In 2018, voters will have even more opportunities to pass policies that give everyday Americans a bigger voice in our democracy.
- In Missouri, the left-right Clean Missouri coalition is supporting a ballot initiative to increase integrity, transparency, accountability in government. The initiative tackles campaign finance, ethics, gerrymandering, lobbyists gifts, and open records.
- In South Dakota, a left-right coalition has submitted signatures for a government ethics constitutional amendment. "The amendment would tighten campaign finance and lobbying restrictions, create an independent ethics commission and require that laws changing the ballot question process pass a public vote, among other provisions."
- In Denver, an initiative to institute public financing and drastically lower contribution limits for city elections has already been approved for the ballot.
- Other cities and states are also exploring 2018 ballot measures to reduce the power of wealthy donors. Coalitions will announce those campaigns in the coming months.

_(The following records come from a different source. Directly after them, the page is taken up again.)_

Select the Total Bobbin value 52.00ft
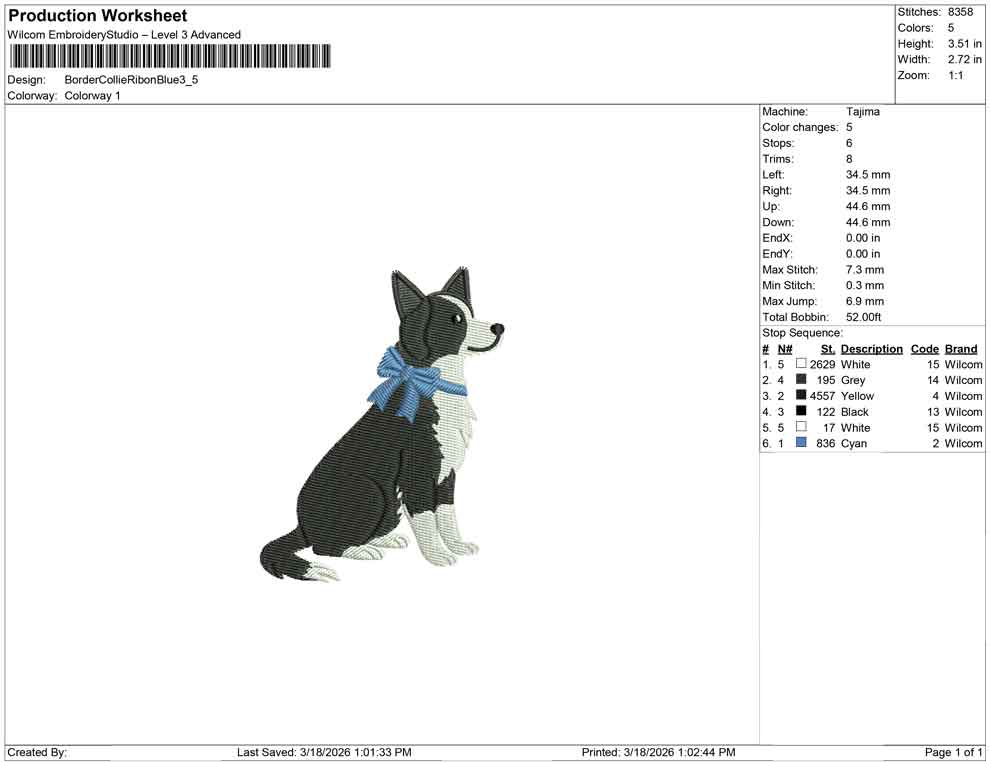The height and width of the screenshot is (762, 990). pyautogui.click(x=864, y=317)
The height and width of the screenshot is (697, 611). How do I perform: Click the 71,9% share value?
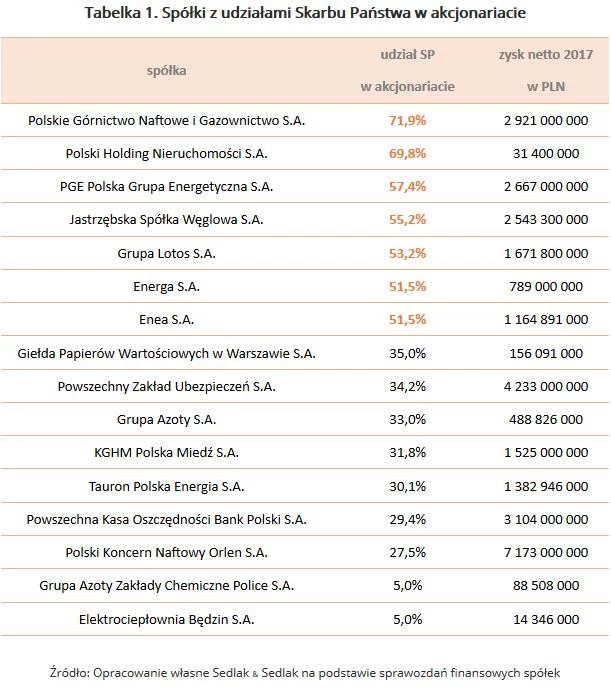(407, 120)
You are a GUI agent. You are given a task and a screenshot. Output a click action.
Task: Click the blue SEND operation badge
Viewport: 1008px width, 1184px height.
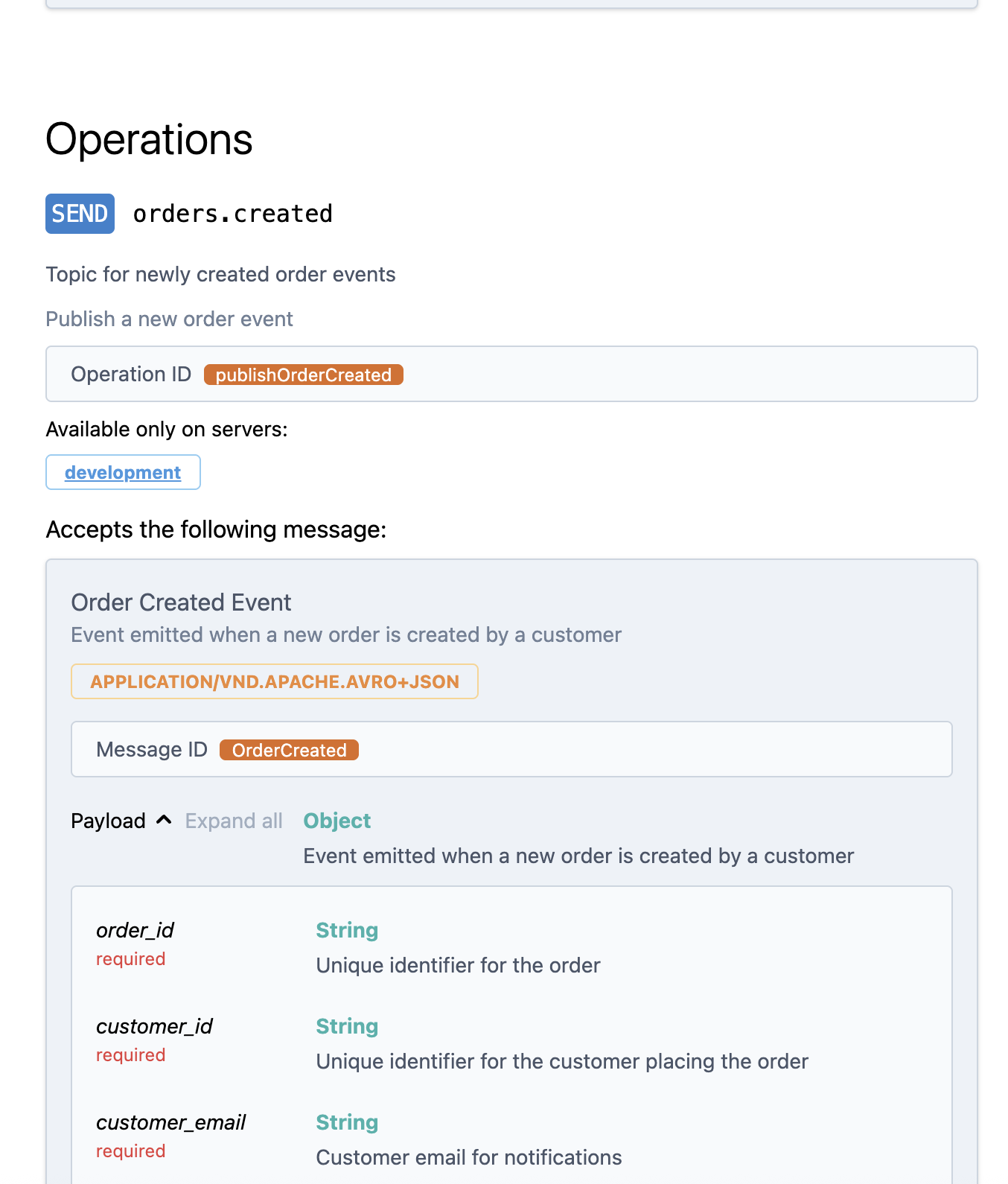(80, 214)
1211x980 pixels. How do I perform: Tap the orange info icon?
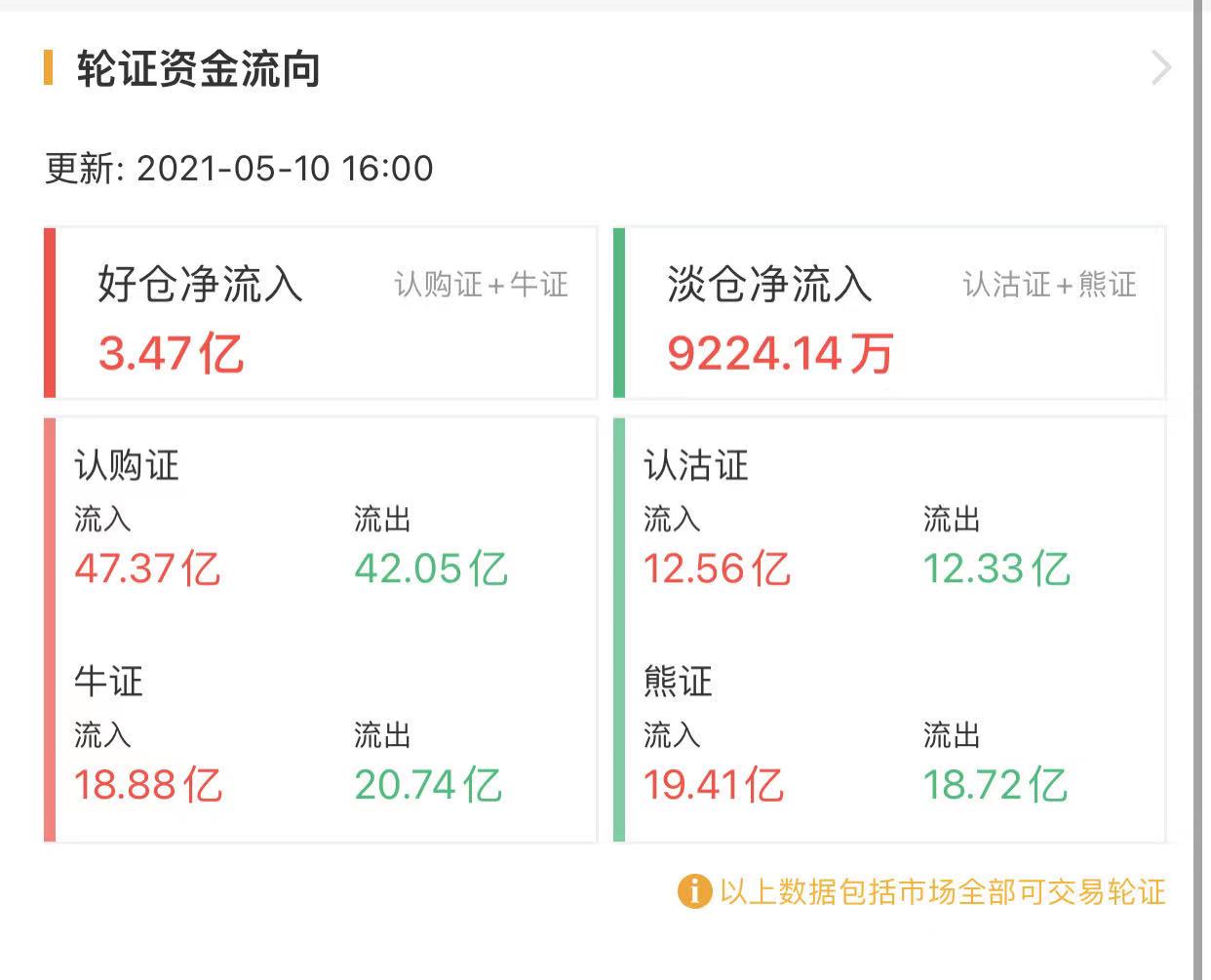[x=693, y=891]
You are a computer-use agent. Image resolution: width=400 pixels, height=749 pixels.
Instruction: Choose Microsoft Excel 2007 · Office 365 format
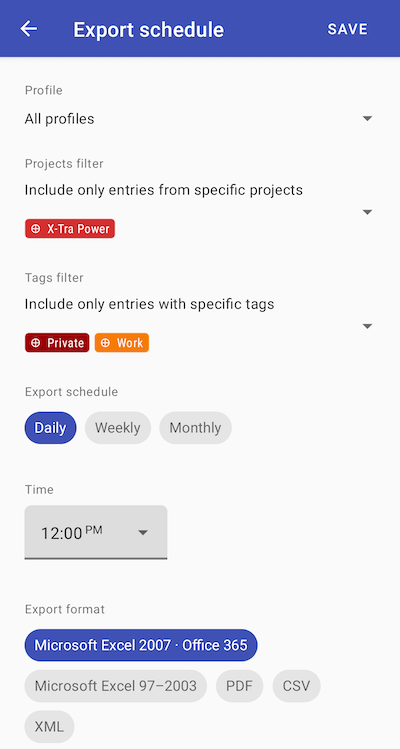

As voters around the country agitate for a democracy that works for all of us, Congress remains a constant reminder of the price everyday voters pay for a political system rigged in favor of wealthy donors. Rep. Chris Collins (R-NY) yesterday admitted the obvious: the Republican Party is pushing their tax plan at the behest of wealthy donors. The same was true during the healthcare debate earlier this year. This wouldn't be as much of a problem if donors were synonymous with everyday constituents (like in Seattle), but we know congressional donors do not at all look like average voters. They are overwhelmingly white, wealthy, and male. As a result, the privileged and powerful are the biggest winners of the proposed tax plan.